キルケニーキャットと災厄獣

三谷一葉

一匹だけで充分だ

1、荒野で見つけた小さな花

 見渡す限り、荒野が広がっていた。

 かつては洒落た都会だったのだという。

 いくつもの高層ビルが立ち並び、道の両脇にはブランドショップや高級レストランなど、宝石のように綺麗な店がずらりと続いていた。

 アスファルトの道には塵ひとつなく、街路樹の緑が目に優しい。

 スーツを着た男女は、人混みを縫うように忙しく歩き回り、仕事が休みの私服姿の人間はのんびりと買い物を楽しんでいたそうだ。

 今はその面影は残っていない。

 高層ビルは崩れ落ち、綺麗な店は瓦礫の山に変わった。かつて人々の目を楽しませていた緑は、もうどこにもない。

 スーツの男女と買い物客は姿を消して、代わりに紺色の戦闘服に身を包んだ守護兵団ガーディアンが巡回するようになった。

 一般人の立ち入りは、固く禁止されている。

「ありゃあ、これは厄介だねえ」

 崩れかけたビルの残骸の影に、二人の守護兵ガードマンが身を潜めていた。

 どちらも若い女だった。一人が双眼鏡を覗き込み、もう一人が光線銃を片手に周囲を警戒している。

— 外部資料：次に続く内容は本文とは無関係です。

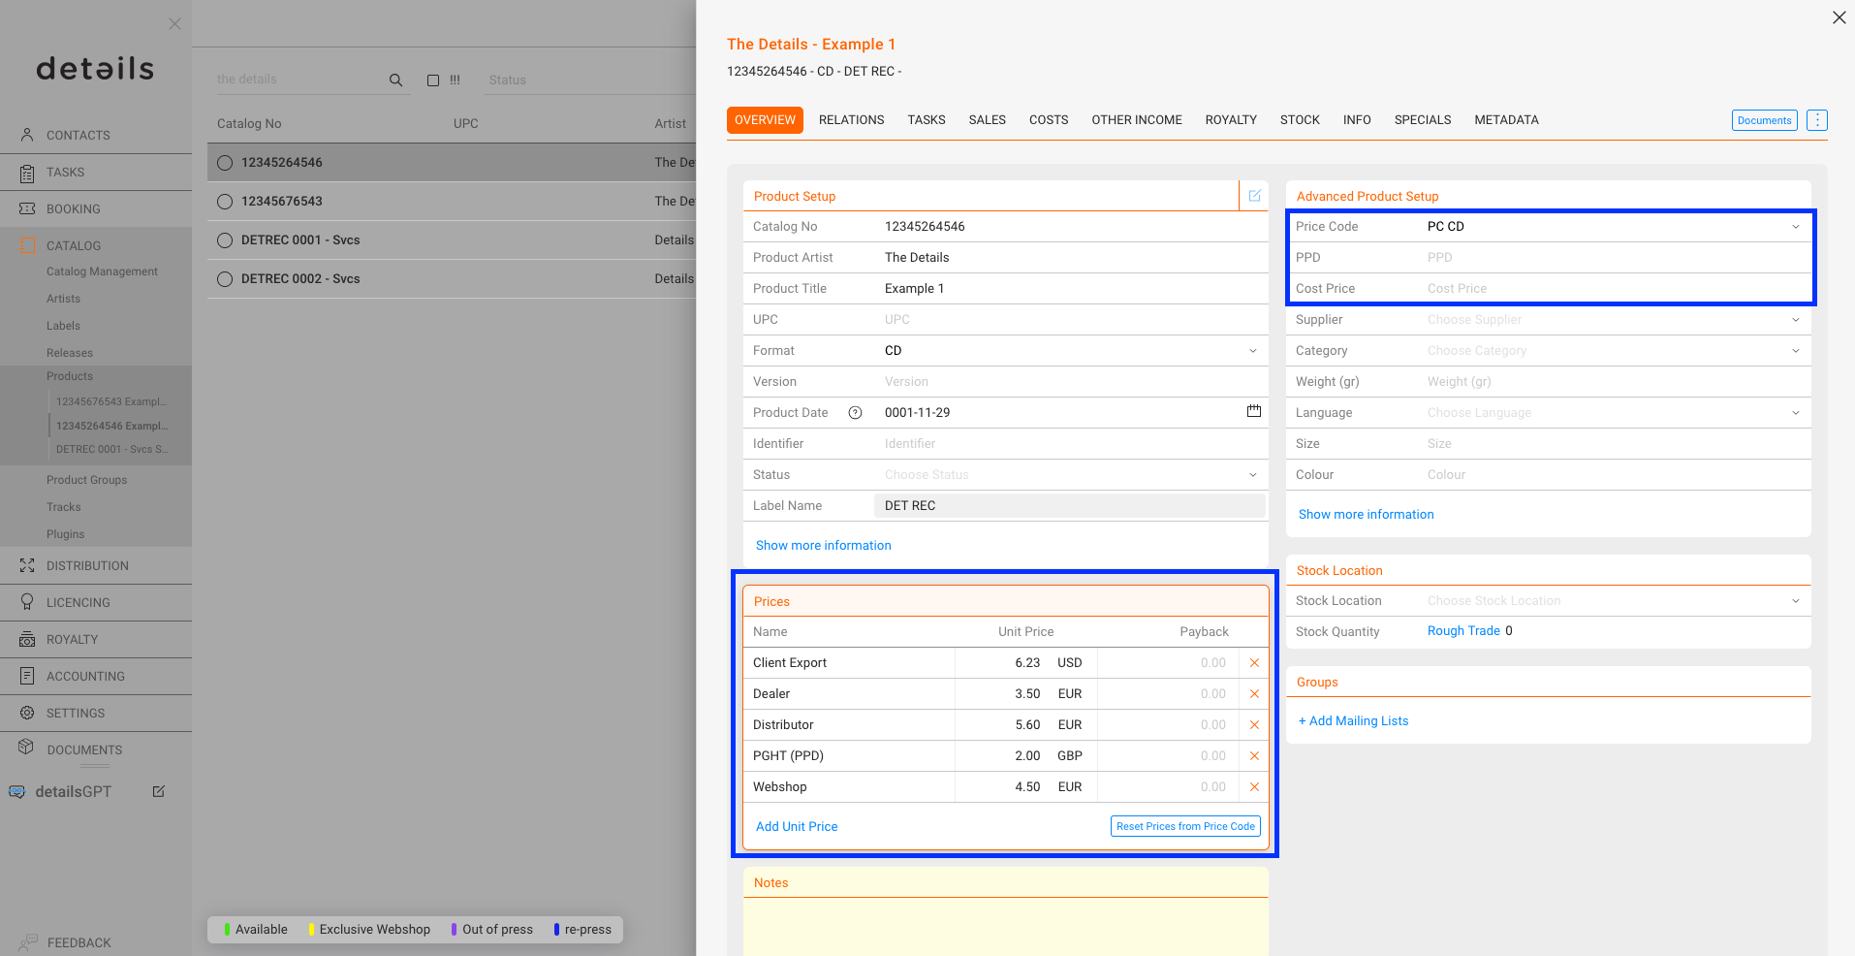Open the Product Setup edit icon
The image size is (1855, 956).
[1254, 196]
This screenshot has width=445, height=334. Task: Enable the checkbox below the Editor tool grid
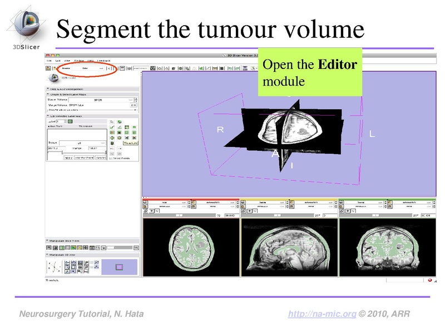point(111,158)
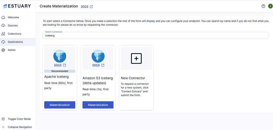Click the Welcome home icon in sidebar

(3, 17)

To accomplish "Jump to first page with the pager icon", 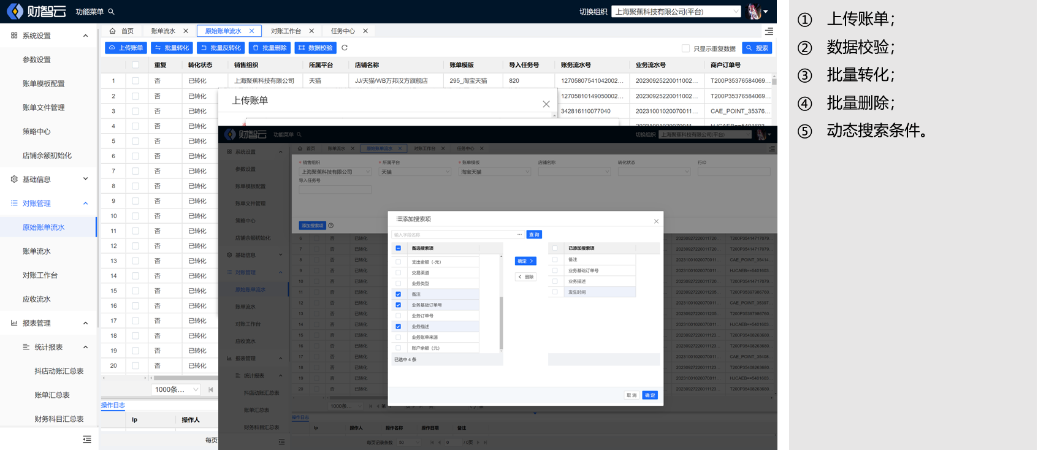I will [x=211, y=389].
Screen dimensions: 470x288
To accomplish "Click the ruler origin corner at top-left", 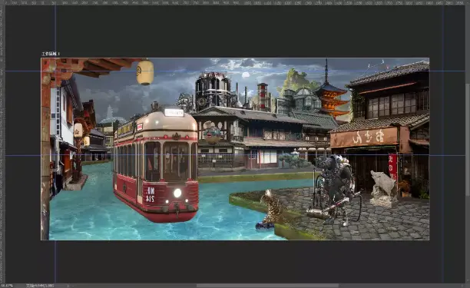I will pos(2,2).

「いち、にい、さん、し、ご··········うーん、いっぱいいるねえ。二人じゃ厳しいな。応援呼ばないと駄目かなあ」

 双眼鏡を覗いていた方が、のんびりとした口調で言う。

 小柄で細身の女だ。肩まで伸ばした黒髪を、うなじのあたりで一つに結んでいる。頬が丸く目が大きい。年齢は二十代半ばあたりだろう。

 額には武骨な保護用ゴーグル。

 腰には大きなウエストポーチ。

 手首には小さな腕輪型の通信機。

 足元はがっちりとした厚底ブーツ。守護兵の標準装備である。

「え、嘘。そんなにたくさんいるんですか」

「十匹以上。団体さんだね」

「ついてないなあ」

 光線銃を手にした守護兵がため息をつく。

 こちらは女にしてはかなりの長身だった。少年のように刈り上げた髪は薄い金色だ。

 胸元や腰まわりに女性らしい膨らみはあるものの、肩幅が広くがっしりとしているため、遠目からでは男性のように見える。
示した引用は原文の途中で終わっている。